__TASK INSTRUCTIONS__: In the notebook text on the two-sample t-test below, list every variable name that the `t_test` function assigns a value to within its body, excluding its parameters.

───── DOCUMENT EXTRACT

Here is a gentle reminder (see section 3.4 in Stock and Watson) how this test is conducted: 

Under the null hypothesis of a zero difference in means,

\begin{align*}
    t &:= \frac{(\overline{Y}_1 - \overline{Y}_0)}{\text{se} (\overline{Y}_1 - \overline{Y}_0)} \overset{approx}{\sim} N(0,1)\\
    \text{se} (\overline{Y}_1 - \overline{Y}_0) &:= \sqrt{s_0^2/n_0 + s_1^2/n_1}
\end{align*}




In [2]:
def t_test(x1, x2):
    numerator = x1.mean() - x2.mean()  # aka point estimate
    se1 = x1.std() / np.sqrt(len(x1))
    se2 = x2.std() / np.sqrt(len(x2))
    denominator = np.sqrt(se1**2 + se2**2)
    t_stat = numerator / denominator  # our t statistic
    ci_lb = numerator - 1.96 * denominator  # lower bound
    ci_ub = numerator + 1.96 * denominator  # upper bound
    ci = (ci_lb, ci_ub)
    print('Two-sample t-test')
    print(f'Mean in group 1: {x1.mean()}')
    print(f'Mean in group 2: {x2.mean()}')
    print(f'Point estimate for difference in means: {numerator}')
    print(f'Test statistic: {t_stat}')
    print(f'95% confidence interval: {ci}')
    return numerator, t_stat, ci

Execute the above function, so that Jupyter can use it later when we need it. When you execute the function, what happens?

## Exercise 1

Now that you have read the csv-file into your work environment, use your helper functions `head/tail` and `describe` to gain an understanding for the number of observations, the included variables, and first descriptive statistics.


## Exercise 2
As you can see, ``height`` is measured in inches. Add a new variable ``heightcm`` to the data frame that captures heigh measured in centimeters.

## Exercise 3
Present useful descriptive analysis for ``heightcm`` and visualize the variable in boxplots and histograms.


## Exercise 4 

Add a new (categorical) variable ``habove`` to your data frame. The definition of ``habove`` is as follows: it equals 1 if ``heightcm`` exceeds the median height, and zero otherwise.

(This makes ``habove`` a so-called *dummy* variable which splits the sample in two.)


## Exercise 5 

Is there an earnings difference between the two height groups (people above the median versus people at the median and below)? Can you distinguish the earnings difference statistically from zero? Make use of our imported ``t_test`` function.

## Exercise 6
Create a scatter plot of earnings versus heights (in cm). What's going on here?


## Exercise 7
    
Run a regression of ``earnings`` on ``heightcm``.

### Exercise 7a
Inspect the standard ``Python`` regression summary output and make sense of the results.

### Exercise 7b
Add your estimated PRF to the scatter plot.

### Exercise 7c
Use your estimated PRF to create `predictions` for earnings of a worker who is 165 cm tall / 170
cm tall / 178 cm tall.
    

## Exercise 8: Important for Your Assignments!

Save your current Jupyter notebook file named **week_4.ipynb**.

──────────
───── DATASET CONTENT

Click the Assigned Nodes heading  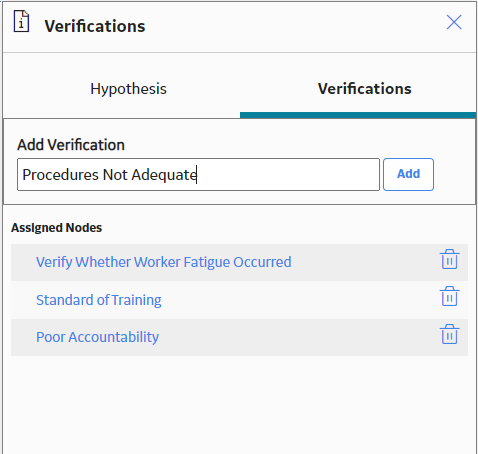click(x=56, y=228)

──────────

__COMPLETED EXERCISE__: numerator, se1, se2, denominator, t_stat, ci_lb, ci_ub, ci